Document segment
= = =

I stepped out of the station. It was hot. The wool t-shirt and long pants were no good for this tropical climate. This part of the country was very different: green, tropical, humid. The buildings in Guangzhou were older too, dirty and a bit worn, their pink and yellow paint stained with years of rain, lichen and detritus, and the shabbier look made me think of countries a little further South. I wandered around in search of some grub. I was ravenous, as I had only eaten the snacks I brought with me and some oranges I bought on the train. They serve meals, of course, but they all have meat in them… I have been delaying this admission, but Cody has convinced me to stop eating meat. No, I’m not a vegetarian, I’m just not eating meat right now.
I ate a mountain of rice and felt better. Now the search was on. I had to figure out how to get to the South Railway Station, about 25 kilometers South of here. I saw buses everywhere and assumed there must be one that takes me there, but unable even to locate a bus stop, I popped into a hotel and asked which one to wait for. She told me “2,” which I thought was strange, as buses usually have a two or three-digit number, but there was a bus station where she pointed, and I went over and waited. For an hour. I asked each driver which bus went to the South station, without any luck, as no one made the slightest effort to help me. I tried to get on some free wifi, but even this requires a phone number in order to access it, so I slunk back to the hotel to ask for further assistance. I waited 5 minutes for an English speaker to show up and was informed that I need to take the METRO. Of course! Many U.S. cities don’t have metros, so I frequently forget that they exist. Behind the bus station was a set of stairs underground, and within an hour I was at the South station! Immensely relieved, I found the right ticket easily and waited for my train. This station was like an airport, and I enjoyed the atmosphere, oddly. Before long my train was boarding.

= = =

Collected data
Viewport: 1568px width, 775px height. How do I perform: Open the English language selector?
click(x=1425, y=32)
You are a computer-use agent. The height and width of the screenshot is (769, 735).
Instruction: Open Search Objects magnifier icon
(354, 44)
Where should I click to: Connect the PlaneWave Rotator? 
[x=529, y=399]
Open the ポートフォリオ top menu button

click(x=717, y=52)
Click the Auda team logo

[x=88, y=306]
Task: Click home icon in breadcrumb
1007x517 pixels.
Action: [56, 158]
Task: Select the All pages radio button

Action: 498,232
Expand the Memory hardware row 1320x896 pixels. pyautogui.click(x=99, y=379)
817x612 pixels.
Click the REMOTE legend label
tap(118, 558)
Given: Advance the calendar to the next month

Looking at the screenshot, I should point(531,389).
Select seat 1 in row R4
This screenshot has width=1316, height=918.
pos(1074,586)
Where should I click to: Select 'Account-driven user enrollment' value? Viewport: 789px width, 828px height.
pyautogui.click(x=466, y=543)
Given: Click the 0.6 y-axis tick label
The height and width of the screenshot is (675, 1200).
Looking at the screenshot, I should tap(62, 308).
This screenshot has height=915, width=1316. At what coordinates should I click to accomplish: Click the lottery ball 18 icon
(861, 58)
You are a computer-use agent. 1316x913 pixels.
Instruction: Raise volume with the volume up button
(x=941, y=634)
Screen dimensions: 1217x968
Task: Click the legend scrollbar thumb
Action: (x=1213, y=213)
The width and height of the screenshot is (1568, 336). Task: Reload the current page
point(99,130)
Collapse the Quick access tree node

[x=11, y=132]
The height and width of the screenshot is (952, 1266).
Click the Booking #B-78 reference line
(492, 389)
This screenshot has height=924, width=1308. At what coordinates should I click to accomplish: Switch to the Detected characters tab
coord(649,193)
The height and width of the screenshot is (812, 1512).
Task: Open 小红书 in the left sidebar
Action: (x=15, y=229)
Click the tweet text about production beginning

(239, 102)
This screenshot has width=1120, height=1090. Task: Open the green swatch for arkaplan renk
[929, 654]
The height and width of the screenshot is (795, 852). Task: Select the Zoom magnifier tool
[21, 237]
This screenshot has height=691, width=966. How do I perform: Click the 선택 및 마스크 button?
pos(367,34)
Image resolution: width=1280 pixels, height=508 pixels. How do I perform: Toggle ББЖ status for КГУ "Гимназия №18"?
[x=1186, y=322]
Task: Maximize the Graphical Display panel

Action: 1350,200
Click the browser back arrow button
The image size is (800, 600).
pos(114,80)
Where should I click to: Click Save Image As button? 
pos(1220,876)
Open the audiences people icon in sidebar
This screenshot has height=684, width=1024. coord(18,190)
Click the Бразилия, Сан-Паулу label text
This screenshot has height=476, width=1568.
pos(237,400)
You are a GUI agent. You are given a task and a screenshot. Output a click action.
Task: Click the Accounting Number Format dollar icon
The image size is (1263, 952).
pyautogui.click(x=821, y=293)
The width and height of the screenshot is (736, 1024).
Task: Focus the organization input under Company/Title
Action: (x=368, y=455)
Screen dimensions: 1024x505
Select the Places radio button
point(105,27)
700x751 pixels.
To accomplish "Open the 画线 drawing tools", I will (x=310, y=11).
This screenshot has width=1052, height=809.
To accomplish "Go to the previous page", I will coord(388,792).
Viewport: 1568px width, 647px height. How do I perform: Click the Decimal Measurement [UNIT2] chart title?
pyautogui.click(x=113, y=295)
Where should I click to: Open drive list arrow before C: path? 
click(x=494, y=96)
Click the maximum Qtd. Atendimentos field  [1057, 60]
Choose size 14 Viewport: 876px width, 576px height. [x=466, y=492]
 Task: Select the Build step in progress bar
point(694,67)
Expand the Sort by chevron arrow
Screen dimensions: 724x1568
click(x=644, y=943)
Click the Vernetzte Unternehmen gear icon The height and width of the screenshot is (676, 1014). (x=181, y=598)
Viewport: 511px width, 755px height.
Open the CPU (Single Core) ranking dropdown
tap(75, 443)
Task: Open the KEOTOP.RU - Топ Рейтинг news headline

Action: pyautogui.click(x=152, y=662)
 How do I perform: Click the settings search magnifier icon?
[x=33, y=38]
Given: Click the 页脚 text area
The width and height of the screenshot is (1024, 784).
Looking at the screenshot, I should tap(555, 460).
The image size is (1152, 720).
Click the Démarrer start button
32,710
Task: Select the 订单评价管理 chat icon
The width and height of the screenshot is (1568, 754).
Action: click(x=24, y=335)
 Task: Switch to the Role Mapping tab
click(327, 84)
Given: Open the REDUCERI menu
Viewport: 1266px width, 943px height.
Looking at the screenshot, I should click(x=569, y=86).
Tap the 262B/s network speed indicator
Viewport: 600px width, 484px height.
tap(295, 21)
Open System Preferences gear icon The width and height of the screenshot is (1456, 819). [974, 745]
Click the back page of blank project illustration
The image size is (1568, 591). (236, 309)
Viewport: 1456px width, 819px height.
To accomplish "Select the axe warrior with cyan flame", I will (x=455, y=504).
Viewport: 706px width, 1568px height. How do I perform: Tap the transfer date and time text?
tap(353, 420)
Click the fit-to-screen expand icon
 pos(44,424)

= = =

Exercises
[a] Please answer these questions about the travel account:
(i) What colors was the paint on the buildings in Guangzhou?
(ii) About how far south was the South Railway Station?
(iii) What form of transport was the narrator finally told to take?
[b] Identify every line of the listing that contains the string "icon". Case counts.

Answers provided
[a]
(i) Pink and yellow.
(ii) About 25 kilometers.
(iii) The metro.

[b]
Instruction: Open Search Objects magnifier icon
Task: Click home icon in breadcrumb
This screenshot has height=915, width=1316. At what coordinates should I click to accomplish: Click the lottery ball 18 icon
Open the audiences people icon in sidebar
Task: Click the Accounting Number Format dollar icon
Click the Vernetzte Unternehmen gear icon The height and width of the screenshot is (676, 1014). (x=181, y=598)
 How do I perform: Click the settings search magnifier icon?
Task: Select the 订单评价管理 chat icon
Open System Preferences gear icon The width and height of the screenshot is (1456, 819). [974, 745]
Click the fit-to-screen expand icon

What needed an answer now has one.